Turn every line of the records into a JSON list of strings, one string per line, leaving out the blank lines.
═════ Records shown ═════
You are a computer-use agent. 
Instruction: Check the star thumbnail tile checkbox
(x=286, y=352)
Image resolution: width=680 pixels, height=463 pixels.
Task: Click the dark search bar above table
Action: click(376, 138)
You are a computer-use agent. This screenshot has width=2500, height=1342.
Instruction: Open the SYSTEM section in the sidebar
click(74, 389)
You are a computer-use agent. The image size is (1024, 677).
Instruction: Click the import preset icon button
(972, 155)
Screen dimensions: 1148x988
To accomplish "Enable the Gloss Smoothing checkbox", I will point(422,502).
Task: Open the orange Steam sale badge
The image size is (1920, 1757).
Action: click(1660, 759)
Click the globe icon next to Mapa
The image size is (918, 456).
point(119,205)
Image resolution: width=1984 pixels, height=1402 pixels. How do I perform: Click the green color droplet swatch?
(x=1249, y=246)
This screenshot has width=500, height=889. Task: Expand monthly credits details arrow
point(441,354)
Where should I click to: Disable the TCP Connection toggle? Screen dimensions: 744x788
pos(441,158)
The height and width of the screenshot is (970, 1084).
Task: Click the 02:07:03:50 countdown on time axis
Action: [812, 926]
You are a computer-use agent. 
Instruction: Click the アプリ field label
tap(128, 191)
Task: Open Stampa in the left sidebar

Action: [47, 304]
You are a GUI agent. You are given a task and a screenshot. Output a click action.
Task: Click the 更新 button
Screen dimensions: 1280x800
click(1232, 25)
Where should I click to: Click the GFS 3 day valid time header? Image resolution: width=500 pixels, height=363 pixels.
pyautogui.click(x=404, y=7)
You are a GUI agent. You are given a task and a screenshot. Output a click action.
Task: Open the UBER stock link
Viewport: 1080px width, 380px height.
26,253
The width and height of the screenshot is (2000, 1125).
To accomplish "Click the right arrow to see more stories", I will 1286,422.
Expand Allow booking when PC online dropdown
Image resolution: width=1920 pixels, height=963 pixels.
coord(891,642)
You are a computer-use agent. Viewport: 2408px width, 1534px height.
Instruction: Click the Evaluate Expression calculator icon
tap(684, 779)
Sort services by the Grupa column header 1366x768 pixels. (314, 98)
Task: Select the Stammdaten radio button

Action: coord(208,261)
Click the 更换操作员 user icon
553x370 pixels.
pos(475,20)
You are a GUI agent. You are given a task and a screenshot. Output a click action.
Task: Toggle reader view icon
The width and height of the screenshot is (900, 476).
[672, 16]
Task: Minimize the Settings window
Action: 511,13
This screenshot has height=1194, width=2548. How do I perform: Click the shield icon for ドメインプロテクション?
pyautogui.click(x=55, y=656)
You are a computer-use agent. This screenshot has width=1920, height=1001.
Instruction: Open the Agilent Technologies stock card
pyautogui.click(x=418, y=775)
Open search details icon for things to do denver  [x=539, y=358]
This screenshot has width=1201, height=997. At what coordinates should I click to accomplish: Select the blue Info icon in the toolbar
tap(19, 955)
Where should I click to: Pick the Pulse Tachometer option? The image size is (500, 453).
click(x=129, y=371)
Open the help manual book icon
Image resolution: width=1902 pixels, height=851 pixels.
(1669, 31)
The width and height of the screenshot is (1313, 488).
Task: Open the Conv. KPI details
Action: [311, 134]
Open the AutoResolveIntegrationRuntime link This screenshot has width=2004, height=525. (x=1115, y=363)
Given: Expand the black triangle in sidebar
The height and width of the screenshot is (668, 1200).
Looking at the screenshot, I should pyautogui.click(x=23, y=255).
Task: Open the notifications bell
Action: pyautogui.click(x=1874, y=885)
═════
Result below:
[
  "You are a computer-use agent. ",
  "Instruction: Check the star thumbnail tile checkbox",
  "(x=286, y=352)",
  "Image resolution: width=680 pixels, height=463 pixels.",
  "Task: Click the dark search bar above table",
  "Action: click(376, 138)",
  "You are a computer-use agent. This screenshot has width=2500, height=1342.",
  "Instruction: Open the SYSTEM section in the sidebar",
  "click(74, 389)",
  "You are a computer-use agent. The image size is (1024, 677).",
  "Instruction: Click the import preset icon button",
  "(972, 155)",
  "Screen dimensions: 1148x988",
  "To accomplish \"Enable the Gloss Smoothing checkbox\", I will point(422,502).",
  "Task: Open the orange Steam sale badge",
  "The image size is (1920, 1757).",
  "Action: click(1660, 759)",
  "Click the globe icon next to Mapa",
  "The image size is (918, 456).",
  "point(119,205)",
  "Image resolution: width=1984 pixels, height=1402 pixels. How do I perform: Click the green color droplet swatch?",
  "(x=1249, y=246)",
  "This screenshot has width=500, height=889. Task: Expand monthly credits details arrow",
  "point(441,354)",
  "Where should I click to: Disable the TCP Connection toggle? Screen dimensions: 744x788",
  "pos(441,158)",
  "The height and width of the screenshot is (970, 1084).",
  "Task: Click the 02:07:03:50 countdown on time axis",
  "Action: [812, 926]",
  "You are a computer-use agent. ",
  "Instruction: Click the アプリ field label",
  "tap(128, 191)",
  "Task: Open Stampa in the left sidebar",
  "Action: [47, 304]",
  "You are a GUI agent. You are given a task and a screenshot. Output a click action.",
  "Task: Click the 更新 button",
  "Screen dimensions: 1280x800",
  "click(1232, 25)",
  "Where should I click to: Click the GFS 3 day valid time header? Image resolution: width=500 pixels, height=363 pixels.",
  "pyautogui.click(x=404, y=7)",
  "You are a GUI agent. You are given a task and a screenshot. Output a click action.",
  "Task: Open the UBER stock link",
  "Viewport: 1080px width, 380px height.",
  "26,253",
  "The width and height of the screenshot is (2000, 1125).",
  "To accomplish \"Click the right arrow to see more stories\", I will 1286,422.",
  "Expand Allow booking when PC online dropdown",
  "Image resolution: width=1920 pixels, height=963 pixels.",
  "coord(891,642)",
  "You are a computer-use agent. Viewport: 2408px width, 1534px height.",
  "Instruction: Click the Evaluate Expression calculator icon",
  "tap(684, 779)",
  "Sort services by the Grupa column header 1366x768 pixels. (314, 98)",
  "Task: Select the Stammdaten radio button",
  "Action: coord(208,261)",
  "Click the 更换操作员 user icon",
  "553x370 pixels.",
  "pos(475,20)",
  "You are a GUI agent. You are given a task and a screenshot. Output a click action.",
  "Task: Toggle reader view icon",
  "The width and height of the screenshot is (900, 476).",
  "[672, 16]",
  "Task: Minimize the Settings window",
  "Action: 511,13",
  "This screenshot has height=1194, width=2548. How do I perform: Click the shield icon for ドメインプロテクション?",
  "pyautogui.click(x=55, y=656)",
  "You are a computer-use agent. This screenshot has width=1920, height=1001.",
  "Instruction: Open the Agilent Technologies stock card",
  "pyautogui.click(x=418, y=775)",
  "Open search details icon for things to do denver  [x=539, y=358]",
  "This screenshot has width=1201, height=997. At what coordinates should I click to accomplish: Select the blue Info icon in the toolbar",
  "tap(19, 955)",
  "Where should I click to: Pick the Pulse Tachometer option? The image size is (500, 453).",
  "click(x=129, y=371)",
  "Open the help manual book icon",
  "Image resolution: width=1902 pixels, height=851 pixels.",
  "(1669, 31)",
  "The width and height of the screenshot is (1313, 488).",
  "Task: Open the Conv. KPI details",
  "Action: [311, 134]",
  "Open the AutoResolveIntegrationRuntime link This screenshot has width=2004, height=525. (x=1115, y=363)",
  "Given: Expand the black triangle in sidebar",
  "The height and width of the screenshot is (668, 1200).",
  "Looking at the screenshot, I should pyautogui.click(x=23, y=255).",
  "Task: Open the notifications bell",
  "Action: pyautogui.click(x=1874, y=885)"
]